Sunday, 31 March 2013

Peter Cushing


Michael Shergold writes : "I see that Peter Cushing appears on the new commemorative (GREAT BRITONS) UK postage stamps, issue date 16th April
Is he the first Old Purleian to appear thus..
A bit before my time 1946-52 but he did visit the school and spoke to crowd of us in the old gymnasium shortly after his appearance in the film of Hamlet.."

Don Chapman writes from Canada:
"I was unaware that Peter Cushing was honoured with a stamp. Great.

Yes I well remember Peter Cushing coming to the school. We were in the Art class with Mr. Payne that day and Cushing answered questions. I bet he enjoyed the being lauded as he was not yet famous. Acting Osric as a fop won't have been one of his greater moments. I think his visit was before the whole school went over to a Caterham Valley cinema to see the film. Dr Burchall yelled out to quiet us when the school roared with teen testosterone approval  at Ophelia (Jean Simmons) showing her thigh when falling on some castle steps. :-)"

Wednesday, 27 March 2013

Snowdon in colour

Another unknown - please add to the comments box if you can identify where, who and when.
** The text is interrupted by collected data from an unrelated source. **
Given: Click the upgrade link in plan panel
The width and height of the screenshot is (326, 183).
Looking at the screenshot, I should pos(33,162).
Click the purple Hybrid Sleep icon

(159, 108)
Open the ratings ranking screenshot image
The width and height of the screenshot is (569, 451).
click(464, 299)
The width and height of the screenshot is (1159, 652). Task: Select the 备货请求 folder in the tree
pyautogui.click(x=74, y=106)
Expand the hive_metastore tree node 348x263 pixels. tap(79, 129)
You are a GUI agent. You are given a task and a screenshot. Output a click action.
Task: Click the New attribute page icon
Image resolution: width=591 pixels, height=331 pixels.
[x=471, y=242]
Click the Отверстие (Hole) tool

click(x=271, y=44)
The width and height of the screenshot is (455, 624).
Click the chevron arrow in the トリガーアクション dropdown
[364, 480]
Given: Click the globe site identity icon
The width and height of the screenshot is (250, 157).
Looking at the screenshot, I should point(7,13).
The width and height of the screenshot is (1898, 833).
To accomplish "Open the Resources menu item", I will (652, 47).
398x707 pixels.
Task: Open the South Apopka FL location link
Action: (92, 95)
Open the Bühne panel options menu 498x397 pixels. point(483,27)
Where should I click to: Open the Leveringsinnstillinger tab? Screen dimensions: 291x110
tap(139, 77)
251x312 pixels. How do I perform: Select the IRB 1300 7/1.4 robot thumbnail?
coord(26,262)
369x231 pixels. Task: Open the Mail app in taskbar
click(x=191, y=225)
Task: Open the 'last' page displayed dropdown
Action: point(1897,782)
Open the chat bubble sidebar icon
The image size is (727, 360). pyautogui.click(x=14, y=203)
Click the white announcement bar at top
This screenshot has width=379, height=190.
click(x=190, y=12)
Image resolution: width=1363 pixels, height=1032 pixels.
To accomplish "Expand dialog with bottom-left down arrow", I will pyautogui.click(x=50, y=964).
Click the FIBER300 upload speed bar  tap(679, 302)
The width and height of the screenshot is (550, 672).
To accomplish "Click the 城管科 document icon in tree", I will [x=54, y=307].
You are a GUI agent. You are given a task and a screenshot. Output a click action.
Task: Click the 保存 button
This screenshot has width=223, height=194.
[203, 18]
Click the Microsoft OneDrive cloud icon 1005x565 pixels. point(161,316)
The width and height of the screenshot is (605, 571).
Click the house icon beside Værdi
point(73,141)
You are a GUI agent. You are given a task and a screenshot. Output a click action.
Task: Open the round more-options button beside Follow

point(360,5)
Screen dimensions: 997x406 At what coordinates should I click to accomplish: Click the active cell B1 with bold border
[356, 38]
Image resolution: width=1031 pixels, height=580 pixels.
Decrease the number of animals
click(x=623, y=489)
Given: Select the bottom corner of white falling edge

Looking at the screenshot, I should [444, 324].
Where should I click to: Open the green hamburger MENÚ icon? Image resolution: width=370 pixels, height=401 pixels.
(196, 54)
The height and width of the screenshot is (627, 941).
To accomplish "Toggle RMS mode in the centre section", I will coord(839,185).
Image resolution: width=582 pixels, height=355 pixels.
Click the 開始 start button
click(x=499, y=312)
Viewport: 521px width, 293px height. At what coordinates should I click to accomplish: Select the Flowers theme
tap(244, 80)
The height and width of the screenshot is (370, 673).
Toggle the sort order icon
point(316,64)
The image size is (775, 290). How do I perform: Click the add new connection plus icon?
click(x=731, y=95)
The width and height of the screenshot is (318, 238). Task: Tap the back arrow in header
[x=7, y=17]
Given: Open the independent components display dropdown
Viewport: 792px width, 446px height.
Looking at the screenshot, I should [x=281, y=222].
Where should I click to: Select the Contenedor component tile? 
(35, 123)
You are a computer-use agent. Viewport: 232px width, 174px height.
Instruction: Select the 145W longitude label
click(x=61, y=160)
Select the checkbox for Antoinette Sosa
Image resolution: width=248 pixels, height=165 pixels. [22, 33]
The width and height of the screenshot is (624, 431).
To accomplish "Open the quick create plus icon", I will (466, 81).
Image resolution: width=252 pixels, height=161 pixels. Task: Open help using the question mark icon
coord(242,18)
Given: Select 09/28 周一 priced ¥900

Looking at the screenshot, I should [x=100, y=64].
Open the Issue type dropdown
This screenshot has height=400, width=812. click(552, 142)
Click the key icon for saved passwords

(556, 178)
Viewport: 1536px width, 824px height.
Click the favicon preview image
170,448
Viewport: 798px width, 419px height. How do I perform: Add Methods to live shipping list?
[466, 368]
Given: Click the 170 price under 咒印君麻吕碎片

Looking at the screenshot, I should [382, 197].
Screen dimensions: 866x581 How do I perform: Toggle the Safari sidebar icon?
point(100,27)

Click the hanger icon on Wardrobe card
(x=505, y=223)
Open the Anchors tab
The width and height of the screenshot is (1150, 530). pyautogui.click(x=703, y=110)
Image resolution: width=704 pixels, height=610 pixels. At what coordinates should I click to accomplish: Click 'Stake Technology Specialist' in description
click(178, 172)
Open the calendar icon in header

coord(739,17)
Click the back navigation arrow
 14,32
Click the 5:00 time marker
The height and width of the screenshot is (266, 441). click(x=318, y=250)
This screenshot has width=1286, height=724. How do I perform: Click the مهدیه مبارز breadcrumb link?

Please click to see full sized.

Saturday, 23 March 2013

PGS at Bisley 1954

We had four members in the East Surrey Rifle Team that went to the 1954 UK Inter Services Shoot at Bisley where we "cleaned up". Back row R to L Mr Cooke (our C/O), Peter Galyer, Murray Mash, Hugh Jackson. Front row on the left ANO (sorry). The other man in the back row was the caretaker at Reigate GS and he was the man who taught how to shoot. He was an ex CSM in the Queens Regt and a wonderful and truly brilliant guy. Most of became full military standard qualified marksmen under his tuition.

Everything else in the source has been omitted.